→ **REQUIREMENT 1**
Decide whether each statement agrees with the conduit forum thread, answering yes or no and quoting the deciding words from the thread: (a) Charlie K keeps stainless steel strut on his truck. (b) Charlie K's company won the job quoted at 29.00 each for 3/4" stainless steel sealtite 90s. (c) paul d. has already used the stainless steel sealtite connectors.

→ **EXCERPT PROVIDED**
--*--
All Govt. jobs we do call for any conduit underground to be PVC coated, unless encased in concrete then it can be PVC.


----------



## RIVETER (Sep 26, 2009)

*coated PVC*

I have used PVC coated conduit extensively in chem. plants. It really does last. Once, I ran a single 3/4 inch alongside some original on an outside pipe rack. The older conduit looked as though it was rope on a clothes line. (sagging). But the PVC coating was still intact with the pipe rusted inside it.


----------



## paul d. (Jul 13, 2008)

and once you get into pvc conduit, you find out about stainless . strut, hardware, and j-boxes. then comes " carflex ". i luv industrial work. :thumbsup:


----------



## Charlie K (Aug 14, 2008)

paul d. said:


> and once you get into pvc conduit, you find out about stainless . strut, hardware, and j-boxes. then comes " carflex ". i luv industrial work. :thumbsup:


I carry Fiber strut. Aluminum strut, Stainless steel and pvc coated strut on my truck. I would go into a plant and never had the right stuff. Also have a few straps of each handy. Have you seen the new Stainless steel sealtite connectors?

Charlie


----------



## paul d. (Jul 13, 2008)

Charlie K said:


> I carry Fiber strut. Aluminum strut, Stainless steel and pvc coated strut on my truck. I would go into a plant and never had the right stuff. Also have a few straps of each handy. Have you seen the new Stainless steel sealtite connectors?
> 
> Charlie


 have'nt used the SS sealtite conn yet. but i have used some 4" PVC coated ST conn. dont know the cost but the boss treated em like they was made of gold. kept them locked in his office til needed.


----------



## Charlie K (Aug 14, 2008)

paul d. said:


> have'nt used the SS sealtite conn yet. but i have used some 4" PVC coated ST conn. dont know the cost but the boss treated em like they was made of gold. kept them locked in his office til needed.


Pricing up a job and got a quote of 29.00 each for 3/4" stainless steel sealtite 90. We did not get that job. What I dont understand is the sealtite will corrode away anyhow. All it takes is a nick or condensation inside of it.

Charlie


----------



## paul d. (Jul 13, 2008)

Charlie K said:


> Pricing up a job and got a quote of 29.00 each for 3/4" stainless steel sealtite 90. We did not get that job. What I dont understand is the sealtite will corrode away anyhow. All it takes is a nick or condensation inside of it.
> 
> Charlie


 charlie, for 6-7 years we been using all plastic " carflex " type flex and fittings for 1" and smaller.
--*--
(Element and text position data)

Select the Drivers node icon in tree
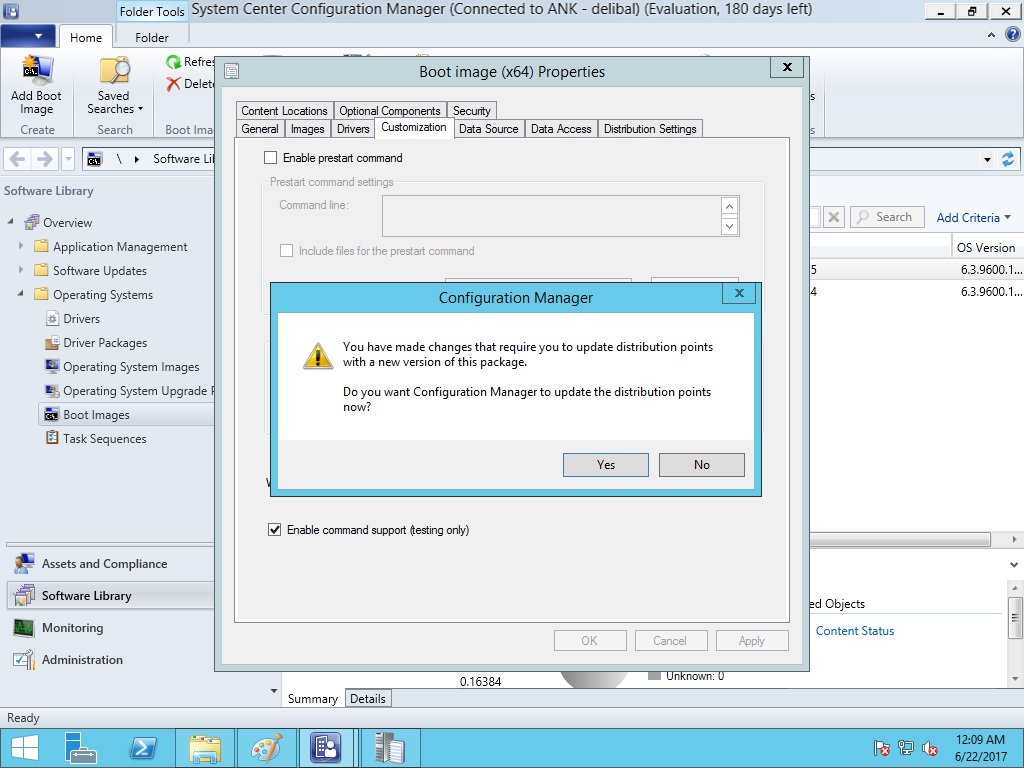Screen dimensions: 1024x768 [54, 319]
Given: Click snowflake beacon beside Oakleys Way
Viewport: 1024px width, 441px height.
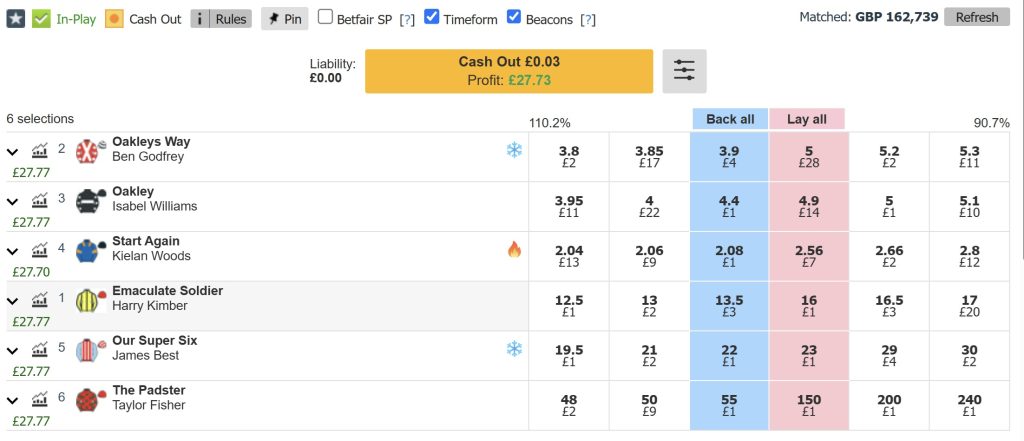Looking at the screenshot, I should click(514, 150).
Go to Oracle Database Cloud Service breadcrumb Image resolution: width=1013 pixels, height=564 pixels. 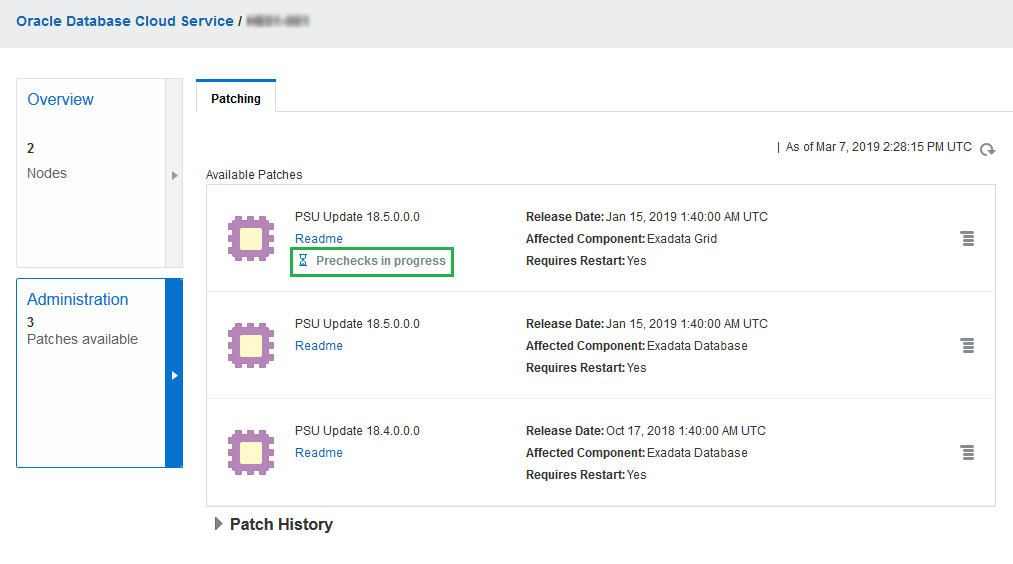point(125,21)
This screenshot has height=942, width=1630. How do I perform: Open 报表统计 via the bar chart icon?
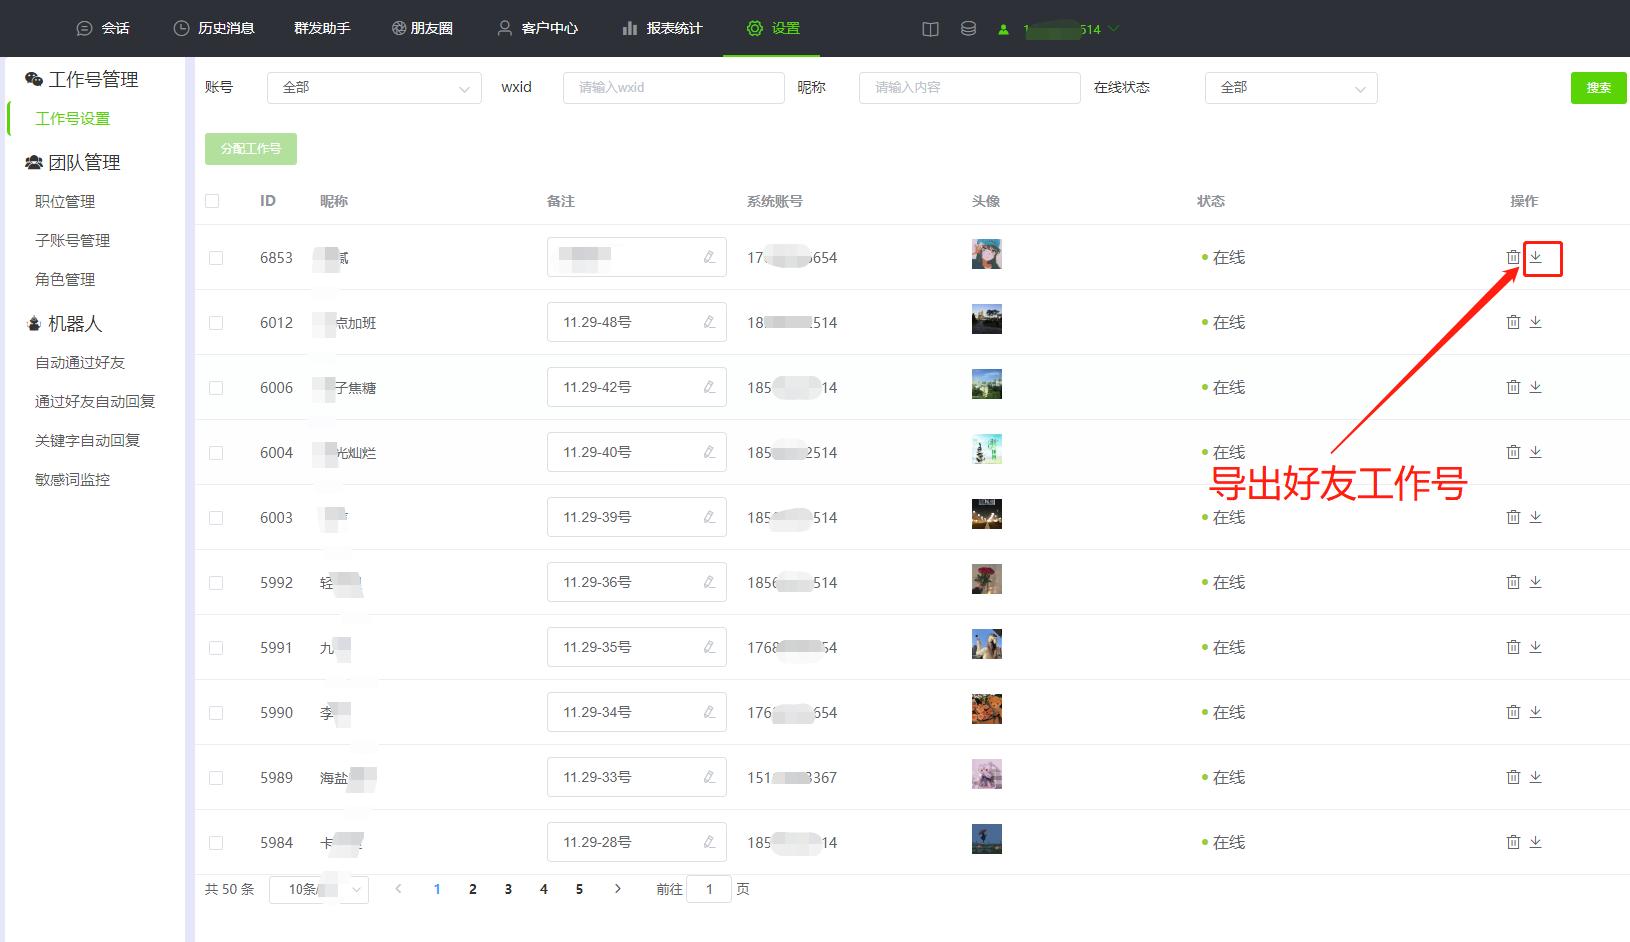pyautogui.click(x=630, y=28)
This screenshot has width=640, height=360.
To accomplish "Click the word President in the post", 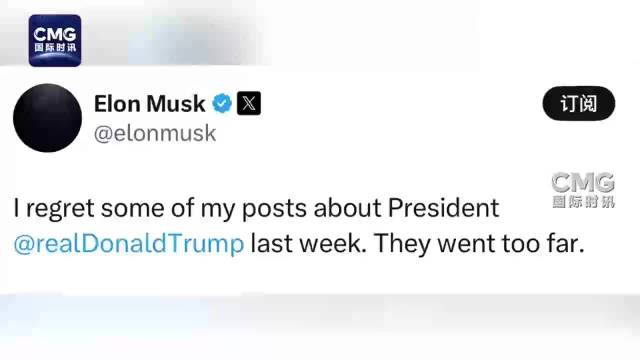I will point(443,208).
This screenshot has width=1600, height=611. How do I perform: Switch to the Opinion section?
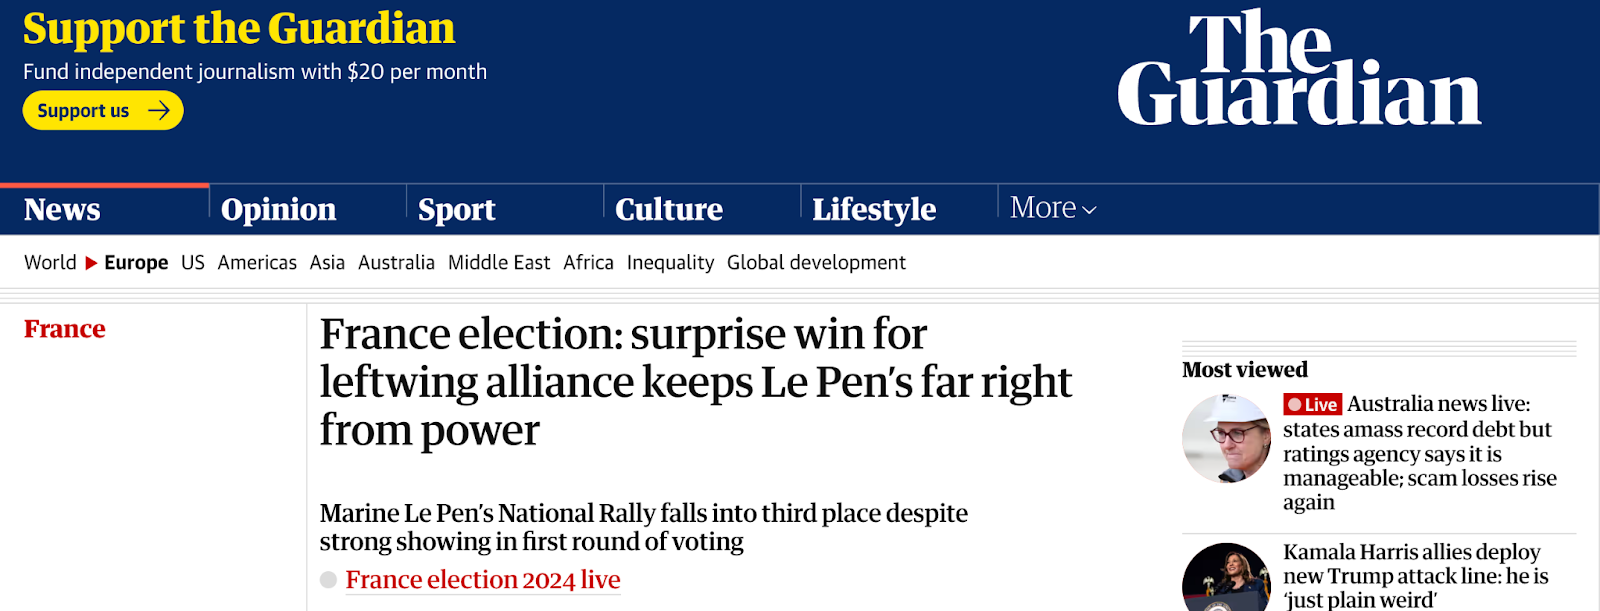click(278, 209)
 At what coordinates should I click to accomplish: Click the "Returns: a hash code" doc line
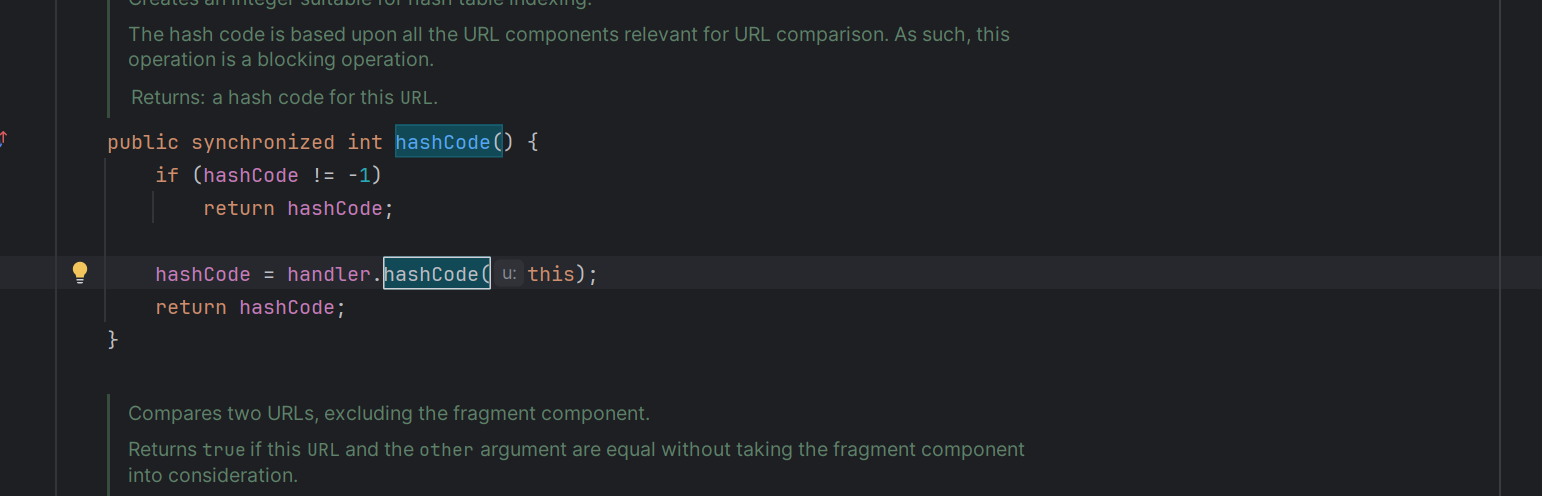tap(285, 98)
--*--
→ **REQUIREMENT 2**
Put the stretch of the records from the start through the line that contains "Looking at the" into a Markdown table with the columns n and Line, one row per line, omitting blank lines and leaving the pictures out.

→ **COMPLETE RESPONSE 1**
(a) Yes: "I carry Fiber strut. Aluminum strut, Stainless steel and pvc coated strut on my truck."
(b) No: "We did not get that job."
(c) No: "have'nt used the SS sealtite conn yet."

→ **COMPLETE RESPONSE 2**
| n | Line |
|---|---|
| 1 | Select the Drivers node icon in tree |
| 2 | Screen dimensions: 1024x768 [54, 319] |
| 3 | Given: Click snowflake beacon beside Oakleys Way |
| 4 | Viewport: 1024px width, 441px height. |
| 5 | Looking at the screenshot, I should click(514, 150). |